#!/usr/bin/env python3
"""sweep-remote-stale.py: 远端 stale 分支清理协调器。

判定一条远端分支"可清理"必须**同时**满足两类条件：

  1. 年龄：last commit ≥ N 天前（默认 14）。
  2. 内容已被吸收：任一命中即可——
     L1 `git merge-base --is-ancestor <tip> origin/<default>`（fast-forward 合并）
     L2 `branch..develop` 范围内每个 commit 的 patch-id 都能在 develop 找到等价
        （squash merge 后残留的 zombie 分支，最常见的 ubuntu CI bot 残留模式）

安全网：
  - 保护分支白名单（develop/staging/production/main/master）+ 前缀（chore/notes-rolling-*）
  - 有 open PR 指向的分支跳过
  - agent-pool slot 当前持有的分支跳过（扫 .agent-pool/slot-*.lock）
  - 默认 dry-run；代删 orphan 要 --sweep-orphan --execute
  - 默认一次最多删 30 条，--limit 放开

模式：
  python3 sweep-remote-stale.py                          # dry-run，按作者分组列待删
  python3 sweep-remote-stale.py --post-issue             # 创建/更新 Gitea issue，@ 出本人自删
  python3 sweep-remote-stale.py --sweep-orphan --execute # 代删无主分支（CI bot / noreply）
  python3 sweep-remote-stale.py --post-issue --sweep-orphan --execute  # 一把跑（推荐）

Auth: GITEA_API_TOKEN / GITEA_TOKEN，需要 write:repository（删 branch）+ write:issue（发 issue）权限。
"""

from __future__ import annotations

import argparse
import json
import os
import re
import subprocess
import sys
import urllib.parse
from collections import defaultdict
from datetime import datetime, timezone
from pathlib import Path

sys.path.insert(0, str(Path(__file__).resolve().parent))
from _gitea_api import (  # noqa: E402
    BASE, Api, detect_default_branch, detect_repo, ensure_label,
    find_issue_by_title, get_token, normalize_email_local, paginate,
)

REPO_ROOT = Path(__file__).resolve().parents[2]
AUDIT_DIR = REPO_ROOT / "testing" / "reports" / "stale-cleanup"

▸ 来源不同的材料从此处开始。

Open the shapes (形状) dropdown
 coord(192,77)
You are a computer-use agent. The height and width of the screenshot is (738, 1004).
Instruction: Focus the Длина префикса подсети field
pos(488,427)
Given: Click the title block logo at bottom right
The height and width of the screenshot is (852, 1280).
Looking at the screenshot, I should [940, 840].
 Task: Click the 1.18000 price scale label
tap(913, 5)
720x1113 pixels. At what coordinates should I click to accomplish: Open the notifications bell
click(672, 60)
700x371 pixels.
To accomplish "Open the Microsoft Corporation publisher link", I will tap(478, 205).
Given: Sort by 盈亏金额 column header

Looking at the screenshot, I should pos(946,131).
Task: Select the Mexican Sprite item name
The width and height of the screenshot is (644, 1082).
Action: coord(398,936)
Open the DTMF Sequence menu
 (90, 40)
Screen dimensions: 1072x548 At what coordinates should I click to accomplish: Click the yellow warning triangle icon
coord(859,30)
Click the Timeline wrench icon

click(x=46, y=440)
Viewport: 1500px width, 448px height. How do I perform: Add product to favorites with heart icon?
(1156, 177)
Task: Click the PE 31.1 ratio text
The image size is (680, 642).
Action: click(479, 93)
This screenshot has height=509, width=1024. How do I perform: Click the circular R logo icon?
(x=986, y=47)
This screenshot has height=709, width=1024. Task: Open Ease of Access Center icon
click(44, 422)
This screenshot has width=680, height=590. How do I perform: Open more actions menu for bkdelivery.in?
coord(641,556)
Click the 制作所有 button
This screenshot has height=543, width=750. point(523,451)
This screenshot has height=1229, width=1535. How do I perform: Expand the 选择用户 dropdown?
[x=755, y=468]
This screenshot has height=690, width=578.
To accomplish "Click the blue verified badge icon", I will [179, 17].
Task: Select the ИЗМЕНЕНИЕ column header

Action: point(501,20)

PROTECTED_EXACT = ("develop", "staging", "production", "main", "master")
PROTECTED_PREFIX = ("chore/notes-rolling", "chore/rolling-")

ISSUE_LABEL = "stale-branch-cleanup"
ISSUE_LABEL_COLOR = "d4c5f9"
ISSUE_LABEL_DESC = "远端 stale 分支清理（sweep-remote-stale.py 自动维护）"

PATCH_ID_LOOKBACK_DEFAULT = 2000  # commits on default branch scanned for patch-id equivalence


# ---------- Identity / pool ----------

def gitea_user_exists(api: Api, username: str, cache: dict[str, bool]) -> bool:
    if username in cache:
        return cache[username]
    code, _ = api.call_root("GET", f"/users/{urllib.parse.quote(username)}")
    cache[username] = (code == 200)
    return cache[username]


def resolve_branch_owner(commit: dict, api: Api, user_cache: dict[str, bool]) -> str | None:
    """Verified Gitea username for the commit's author, or None.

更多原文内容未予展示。